▸ **DIRECTIONS FOR THIS TASK**: Copy out these records with every "screenshot" changed to "capture" and everything else the same. Omit the pictures.

▸ **DATA TO PROCESS**:
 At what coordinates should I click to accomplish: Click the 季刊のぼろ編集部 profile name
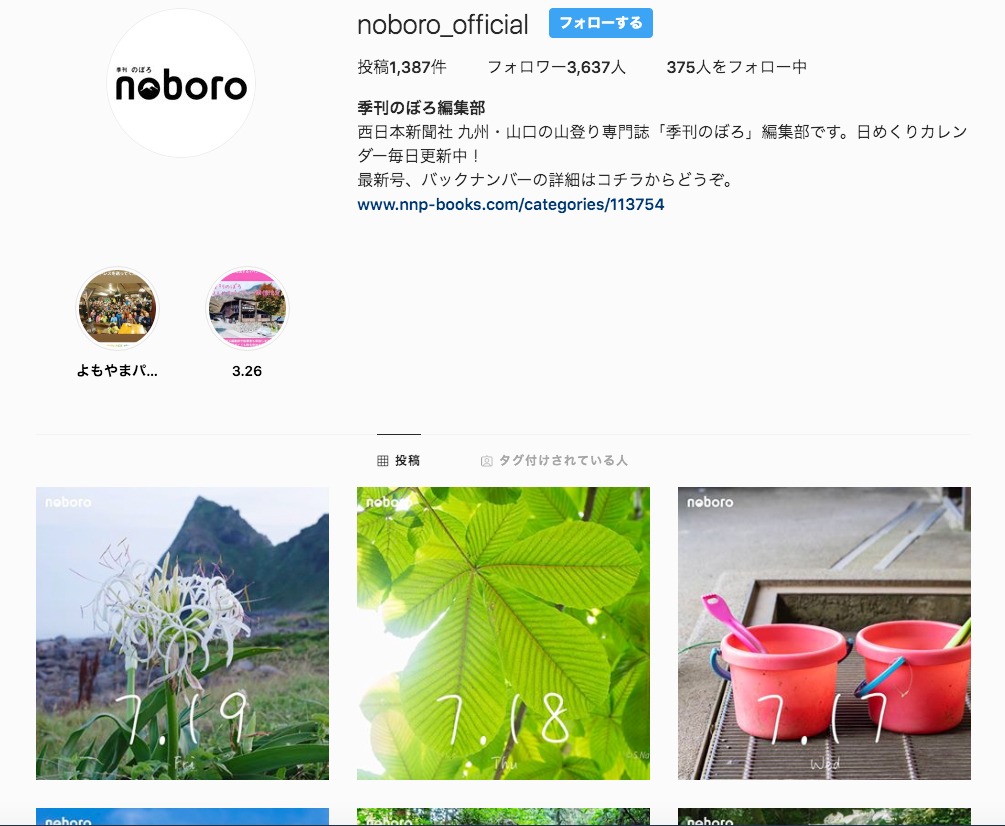421,108
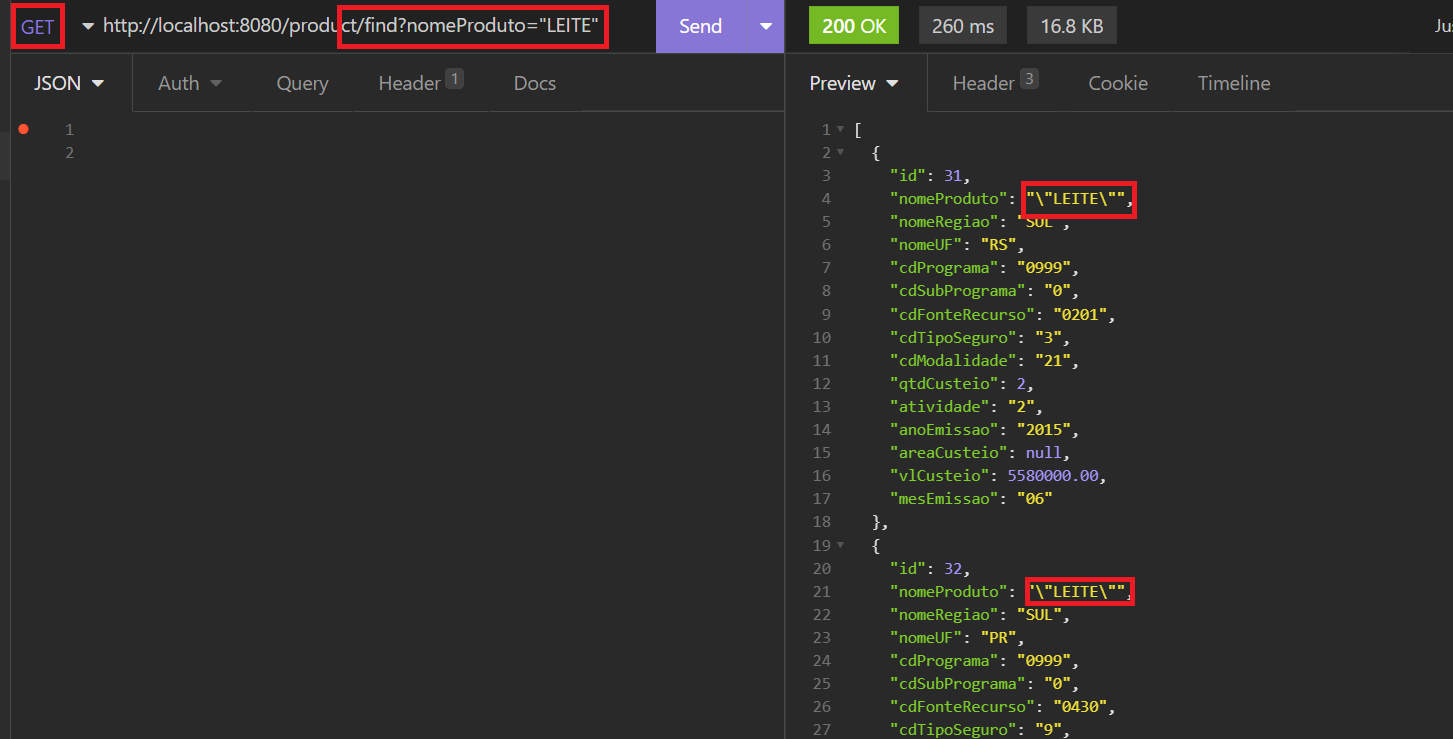Open the Preview mode dropdown
Image resolution: width=1453 pixels, height=739 pixels.
(855, 83)
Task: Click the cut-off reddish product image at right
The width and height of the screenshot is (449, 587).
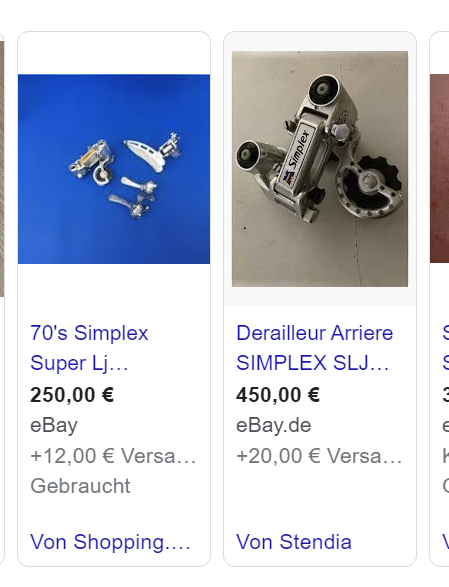Action: (440, 168)
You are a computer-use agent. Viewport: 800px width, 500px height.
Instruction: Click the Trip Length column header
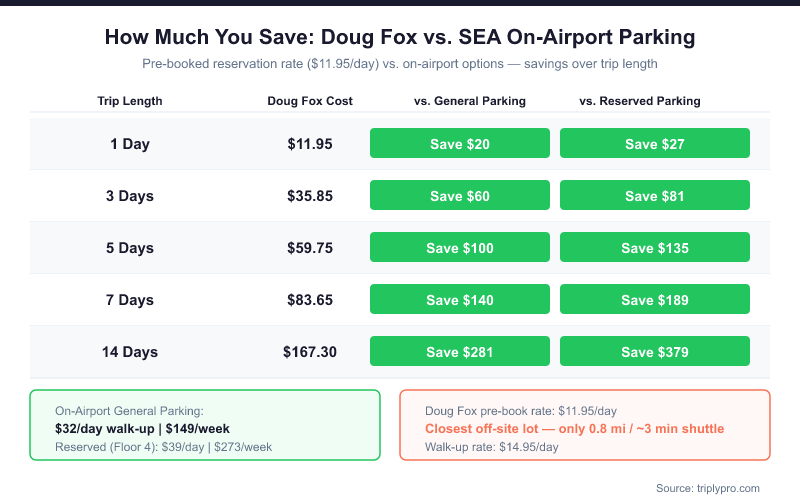pos(130,101)
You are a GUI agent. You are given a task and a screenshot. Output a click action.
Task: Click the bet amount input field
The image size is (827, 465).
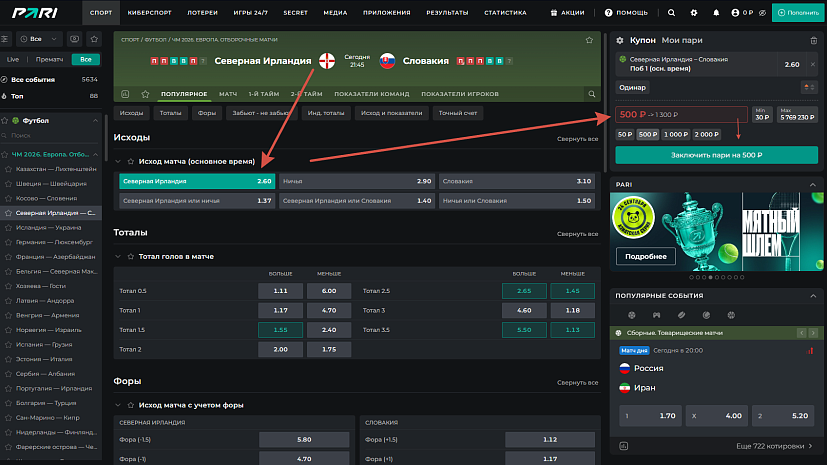point(680,114)
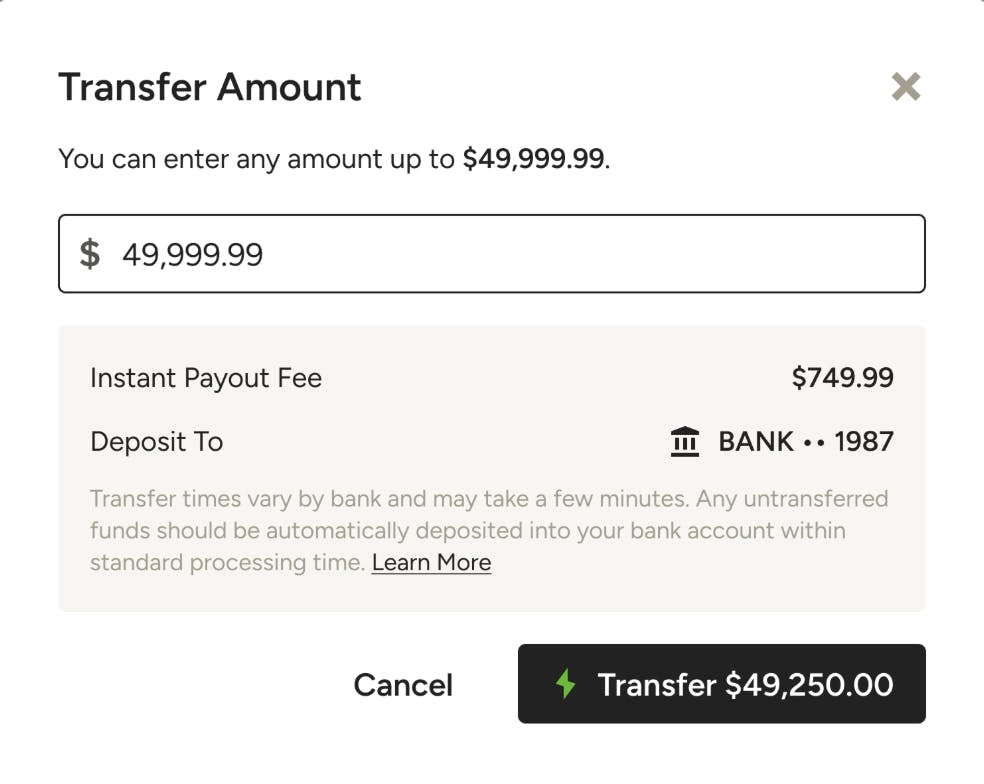Click the dollar sign icon in amount field
The image size is (984, 784).
pos(90,254)
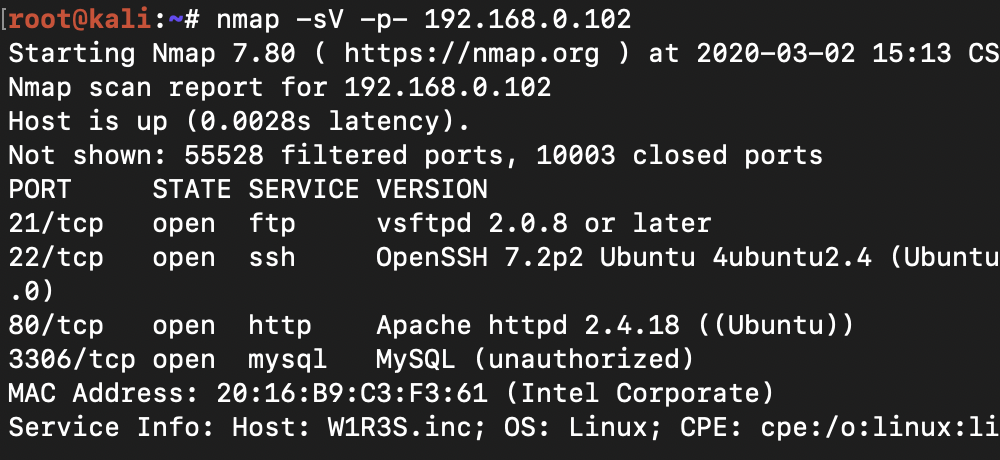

▸ **FULL OUTPUT**:
 At what coordinates should I click to accomplish: Click the 季刊のぼろ編集部 profile name
421,108
Open the Preview mode dropdown
Image resolution: width=1453 pixels, height=739 pixels.
(855, 83)
Task: Click the cut-off reddish product image at right
The width and height of the capture is (449, 587).
Action: (440, 168)
You are a computer-use agent. Viewport: 800px width, 500px height.
Instruction: Click the Trip Length column header
pos(130,101)
You are a GUI agent. You are given a task and a capture. Output a click action.
Task: Click the bet amount input field
The image size is (827, 465).
point(680,114)
Click the dollar sign icon in amount field
The image size is (984, 784).
pos(90,254)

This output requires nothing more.